Problem statement: Count the lines in the entries below that include the word "Rilievo". Give nothing but the number.

======== The data ========

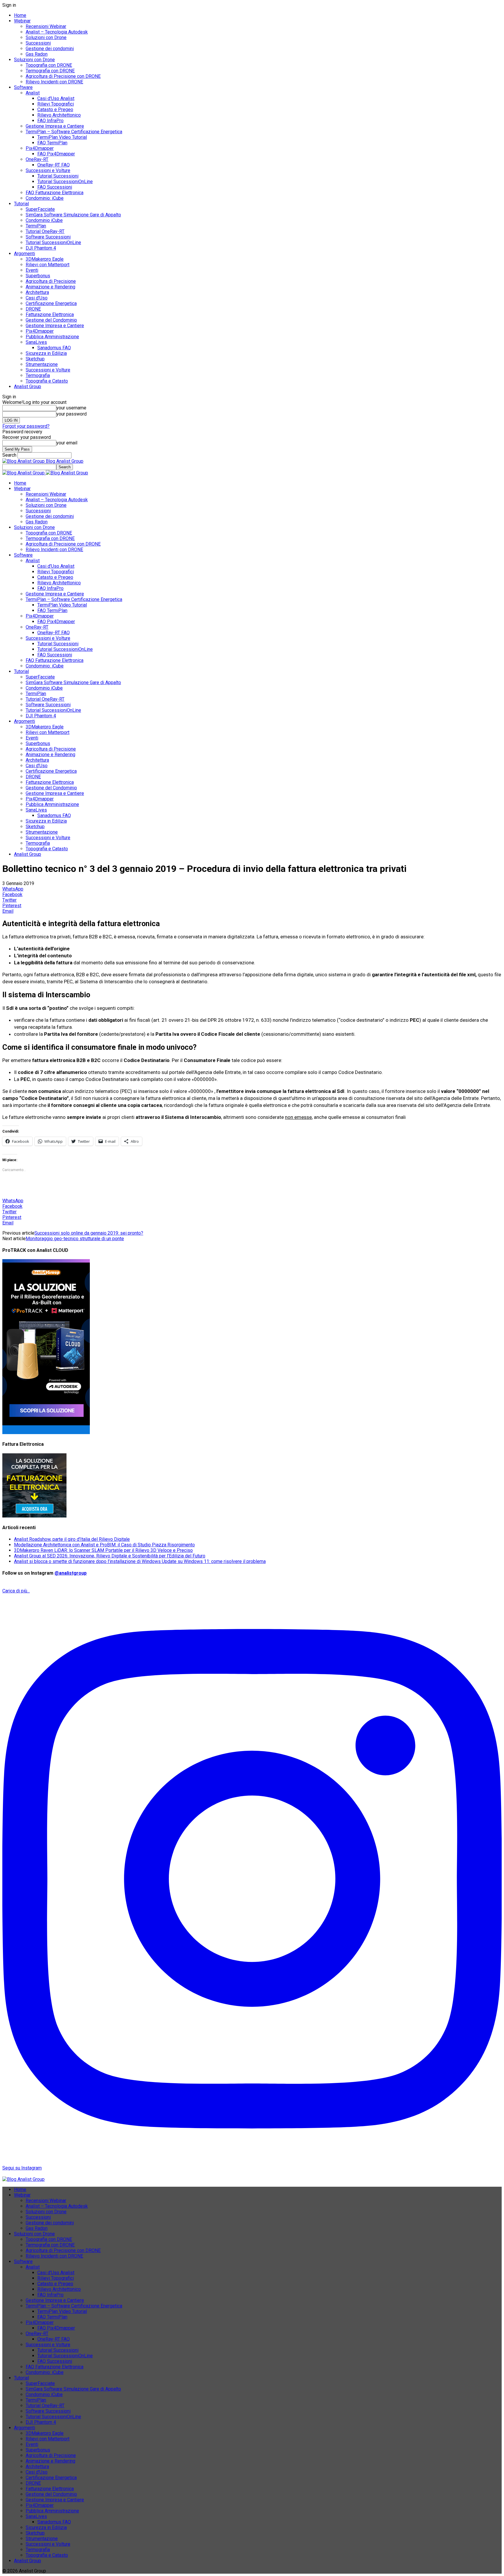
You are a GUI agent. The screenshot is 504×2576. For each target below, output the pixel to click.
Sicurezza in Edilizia (46, 353)
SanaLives (36, 342)
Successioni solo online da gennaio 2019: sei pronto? (88, 1233)
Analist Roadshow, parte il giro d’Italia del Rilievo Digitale (72, 1539)
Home (20, 15)
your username (71, 408)
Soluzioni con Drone (46, 37)
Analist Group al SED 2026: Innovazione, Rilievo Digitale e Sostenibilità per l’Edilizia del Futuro (109, 1556)
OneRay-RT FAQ (53, 165)
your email (66, 443)
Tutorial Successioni (57, 176)
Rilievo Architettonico (59, 115)
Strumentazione (42, 364)
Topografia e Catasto (47, 381)
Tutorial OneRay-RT (45, 231)
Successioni (38, 43)
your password (71, 414)
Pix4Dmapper (40, 148)
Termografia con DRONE (50, 70)
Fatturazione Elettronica (50, 314)
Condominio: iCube (45, 198)
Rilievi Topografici (55, 104)
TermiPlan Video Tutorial (62, 137)
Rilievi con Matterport (47, 264)
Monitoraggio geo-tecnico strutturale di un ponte (75, 1238)
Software (23, 87)
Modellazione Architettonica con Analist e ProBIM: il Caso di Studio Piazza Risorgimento (104, 1545)
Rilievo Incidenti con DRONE (54, 82)
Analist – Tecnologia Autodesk (57, 32)
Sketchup (35, 359)
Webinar (22, 21)
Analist (33, 93)
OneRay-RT (37, 159)
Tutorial (21, 203)
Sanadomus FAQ (54, 348)
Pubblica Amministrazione (52, 336)
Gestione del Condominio (51, 320)
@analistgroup (71, 1573)
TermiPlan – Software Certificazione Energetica (74, 131)
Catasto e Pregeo (55, 109)
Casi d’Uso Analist (55, 98)
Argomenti (24, 253)
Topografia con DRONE (49, 65)
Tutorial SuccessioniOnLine (65, 181)
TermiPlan (36, 226)
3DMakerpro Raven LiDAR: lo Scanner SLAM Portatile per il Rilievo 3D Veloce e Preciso (103, 1550)
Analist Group (27, 386)
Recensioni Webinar (46, 26)
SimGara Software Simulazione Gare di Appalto (73, 215)
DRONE (33, 309)
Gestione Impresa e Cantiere (55, 126)
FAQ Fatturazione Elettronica (54, 192)
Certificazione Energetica (51, 303)
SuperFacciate (40, 209)
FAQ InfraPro (50, 120)
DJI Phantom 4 (41, 248)
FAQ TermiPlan (52, 143)
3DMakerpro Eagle (45, 259)
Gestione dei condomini (50, 48)
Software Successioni (48, 237)
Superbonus (38, 275)
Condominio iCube (44, 220)
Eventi (32, 270)
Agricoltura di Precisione (51, 281)
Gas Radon (37, 54)
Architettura (37, 292)
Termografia (38, 375)
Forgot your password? (26, 426)
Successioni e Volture (48, 170)
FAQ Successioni (54, 187)
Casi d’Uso (37, 298)
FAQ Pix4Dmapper (56, 154)
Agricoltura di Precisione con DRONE (63, 76)
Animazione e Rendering (50, 287)
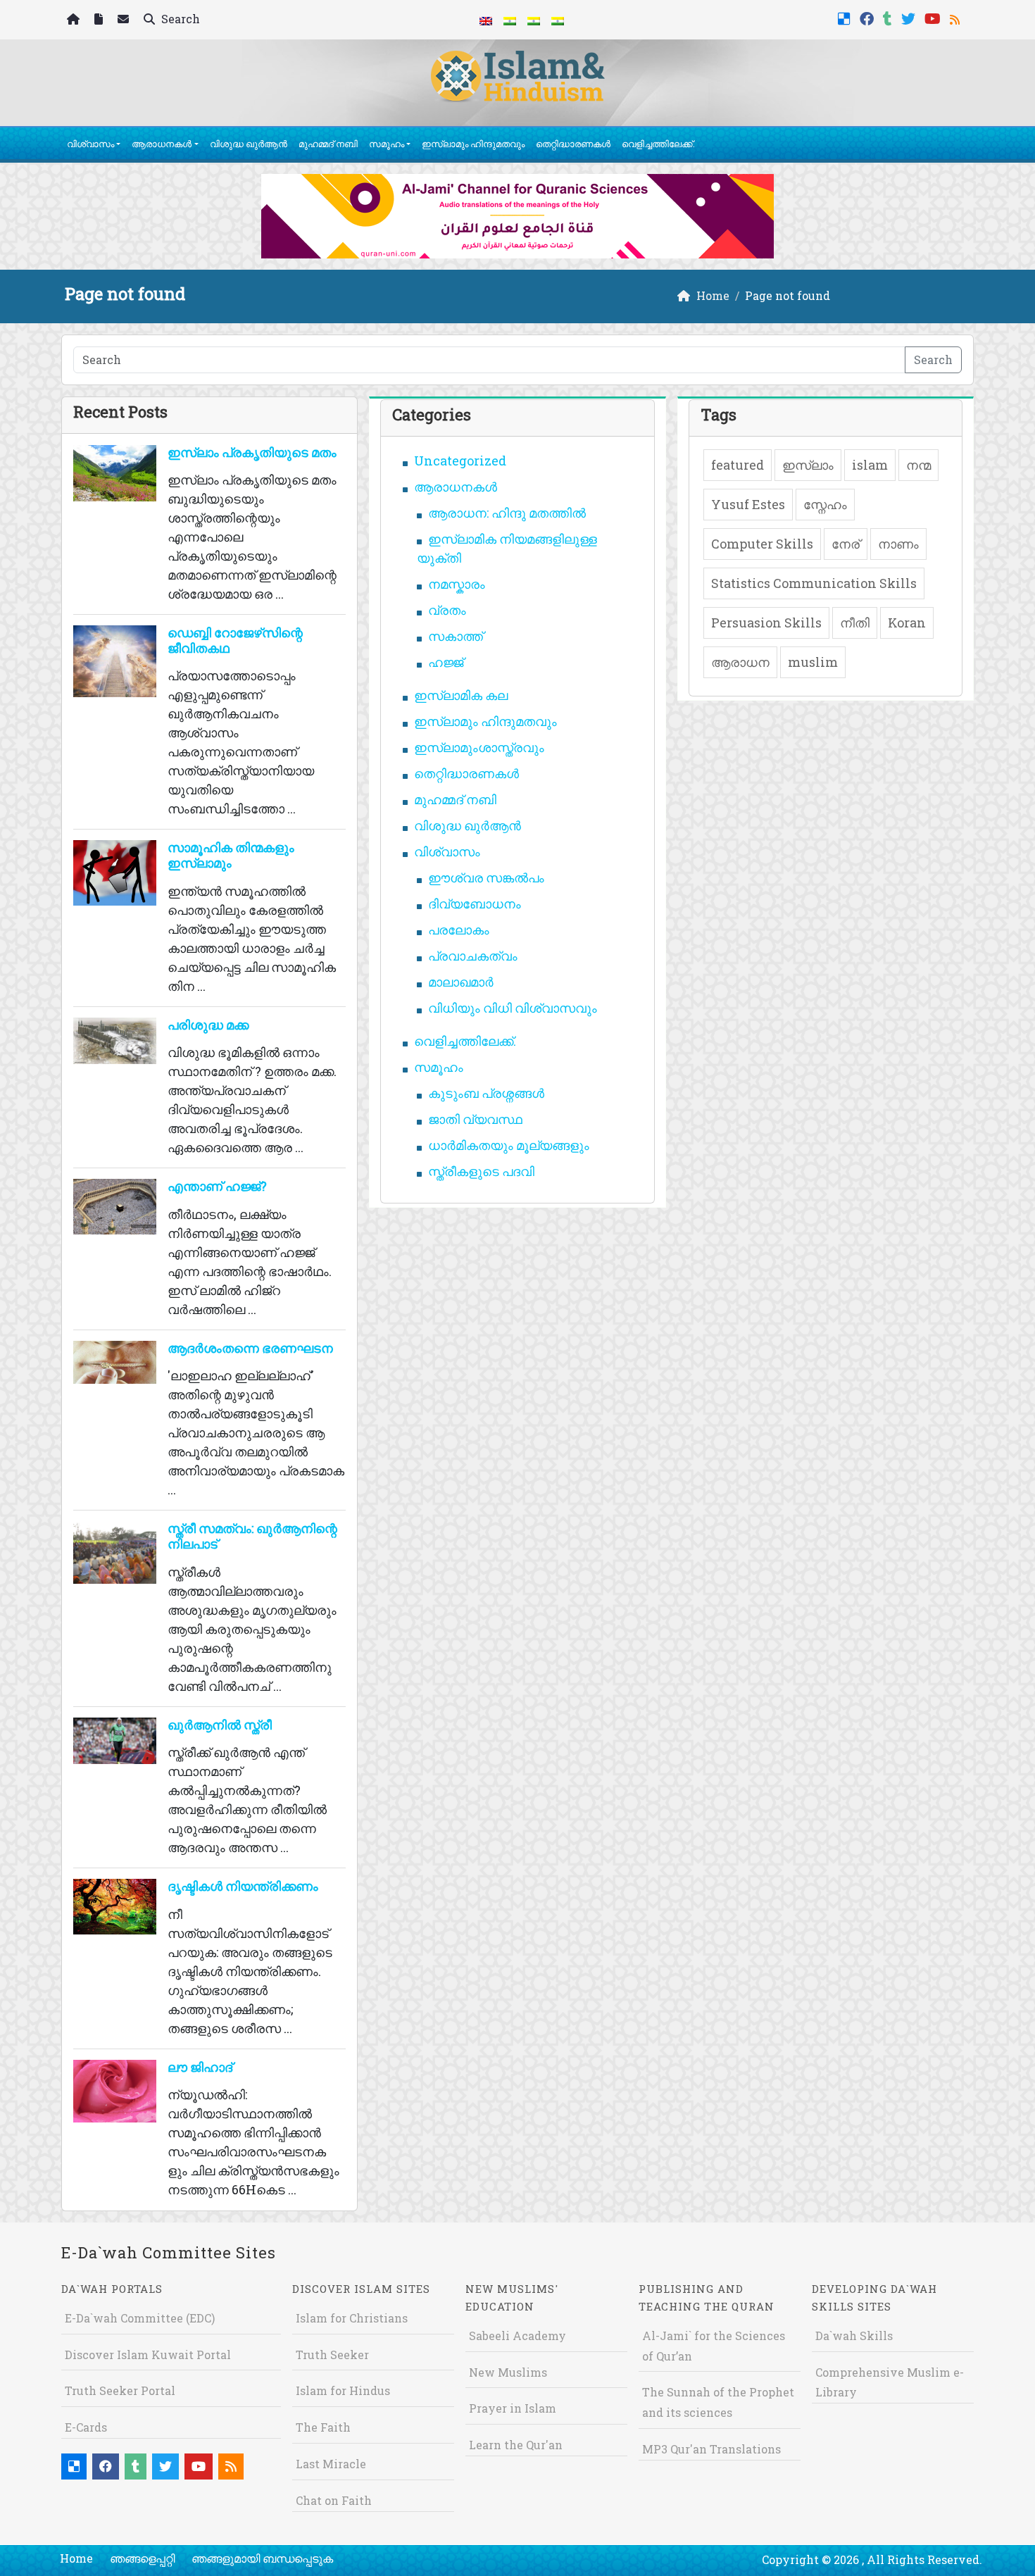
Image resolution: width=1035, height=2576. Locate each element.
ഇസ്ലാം (808, 464)
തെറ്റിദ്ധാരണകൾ (573, 143)
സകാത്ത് (455, 635)
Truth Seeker (332, 2354)
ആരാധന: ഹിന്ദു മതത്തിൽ (507, 512)
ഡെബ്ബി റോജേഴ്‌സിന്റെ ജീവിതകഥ (235, 640)
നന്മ (918, 464)
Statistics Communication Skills (814, 583)
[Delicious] (846, 17)
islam (870, 464)
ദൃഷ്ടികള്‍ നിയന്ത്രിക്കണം (243, 1885)
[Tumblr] (889, 17)
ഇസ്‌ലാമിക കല (461, 695)
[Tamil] (558, 20)
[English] (486, 20)
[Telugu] (534, 20)
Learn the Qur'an (516, 2444)
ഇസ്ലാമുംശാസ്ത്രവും (479, 747)
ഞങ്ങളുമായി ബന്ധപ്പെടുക (262, 2558)
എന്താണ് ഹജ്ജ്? (217, 1185)
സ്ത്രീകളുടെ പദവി (481, 1171)
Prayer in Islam (512, 2408)
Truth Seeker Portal (120, 2390)
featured (737, 464)
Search (179, 18)
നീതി (855, 622)
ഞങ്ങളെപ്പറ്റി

========

Solution to this task: 5